Aku diam beberapa saat. Kulihat Dewi menungguku dengan raut muka penasaran.

“Apakah kau tahu aku jatuh cinta padamu?”

Akhirnya aku mengatakannya. Sebuah rahasia besar yang tersimpan lama akhirnya terucap dengan kata-kata. Kuceritakan semuanya pada Dewi. Tentang semua hal yang kurasakan, kebahagiaan ketika kulihat senyumannya, kecemburuan ketika ia akrab dengan lelaki lain, dan kegelisahan ketika aku jauh darinya. Kuceritakan semuanya dengan perlahan, satu demi satu dan dengan tutur kata yang lembut. Hingga kulihat matanya berkaca-kaca. Ia tersenyum tanpa tahu harus berkata apa. Jarinya mengenggam erat gelas minumannya yang tinggal terisi separuh.

“Terima kasih….”

Akhirnya hanya itu yang bisa dikatakannya. Kemudian kami sama-sama diam, tenggelam dalam pikiran masing-masing. Mendadak suasana canggung melanda kami.

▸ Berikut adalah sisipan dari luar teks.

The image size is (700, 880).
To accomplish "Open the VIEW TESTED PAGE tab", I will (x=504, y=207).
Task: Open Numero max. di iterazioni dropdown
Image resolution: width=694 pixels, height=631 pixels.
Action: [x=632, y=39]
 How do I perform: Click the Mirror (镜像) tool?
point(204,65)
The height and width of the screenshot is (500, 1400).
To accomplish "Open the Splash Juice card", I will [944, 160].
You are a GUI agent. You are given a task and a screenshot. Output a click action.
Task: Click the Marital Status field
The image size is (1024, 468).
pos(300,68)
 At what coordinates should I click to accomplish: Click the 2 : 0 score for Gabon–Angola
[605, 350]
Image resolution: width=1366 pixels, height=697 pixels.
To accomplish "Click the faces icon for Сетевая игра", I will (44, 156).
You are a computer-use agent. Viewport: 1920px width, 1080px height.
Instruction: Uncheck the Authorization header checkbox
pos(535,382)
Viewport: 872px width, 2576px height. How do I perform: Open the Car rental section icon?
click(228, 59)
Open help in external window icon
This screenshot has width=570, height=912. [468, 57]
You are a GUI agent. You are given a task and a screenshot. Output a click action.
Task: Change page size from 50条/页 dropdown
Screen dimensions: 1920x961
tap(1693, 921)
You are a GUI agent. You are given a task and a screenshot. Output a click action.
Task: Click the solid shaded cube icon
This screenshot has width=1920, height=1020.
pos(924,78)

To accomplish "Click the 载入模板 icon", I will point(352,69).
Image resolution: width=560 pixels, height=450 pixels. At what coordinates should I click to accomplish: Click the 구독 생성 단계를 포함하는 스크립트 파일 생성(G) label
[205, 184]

“Dewi…” Aku berkata kemudian. “Aku tidak akan memintamu untuk menjawabnya sekarang, yang penting kau sudah mengetahui bagaimana cintaku padamu, itu sudah cukup. Untuk sekarang, aku  sudah puas dengan persahabatan kita sekarang.”

Aku tersenyum padanya. Senyuman juga mulai mengembang di bibir Dewi. Aku lega telah mengatakan perasaanku yang selama ini kusimpan kepada Dewi. Seperti yang kukatakan, aku memang sudah puas dengan hubungan persahabatan kami saat itu. Walaupun aku tahu seorang lelaki dan perempuan tak bisa selamanya bersahabat. Apalagi salah satu dari mereka telah mengatakan cintanya kepada yang lain.
*
Semenjak kejadian itu hubunganku dengan Dewi berkembang ke arah yang positif. Ya, kami menjadi lebih dekat daripada sebelumnya. Kami menjadi lebih sering bertemu, meluangkan waktu untuk bersama. Kami menjadi lebih terbuka satu sama lain. Seringkali saling bercerita tentang kegiatan masing-masing, saling bertukar pikiran tentang segala sesuatu tentang masalah yang kami hadapi, dan terkadang tentang rencana masa depan kami masing-masing. Kami bahkan telah saling mengenal orang tua masing-masing dan kami cukup dekat dengan mereka. Kedekatan kami ini terkadang membuat orang salah mengira bahwa kami merupakan sepasang kekasih. Aku berpikir bahwa hubungan kami bergerak ke arah yang positif. Namun disisi lain, Dewi belum juga memberikan jawabannya dan aku tidak pernah menanyakannya lagi, dan yang terjadi sebenarnya adalah hubungan kami masih tetap sama seperti sebelumnya. Hingga tak terasa waktu telah berlalu selama tiga tahun.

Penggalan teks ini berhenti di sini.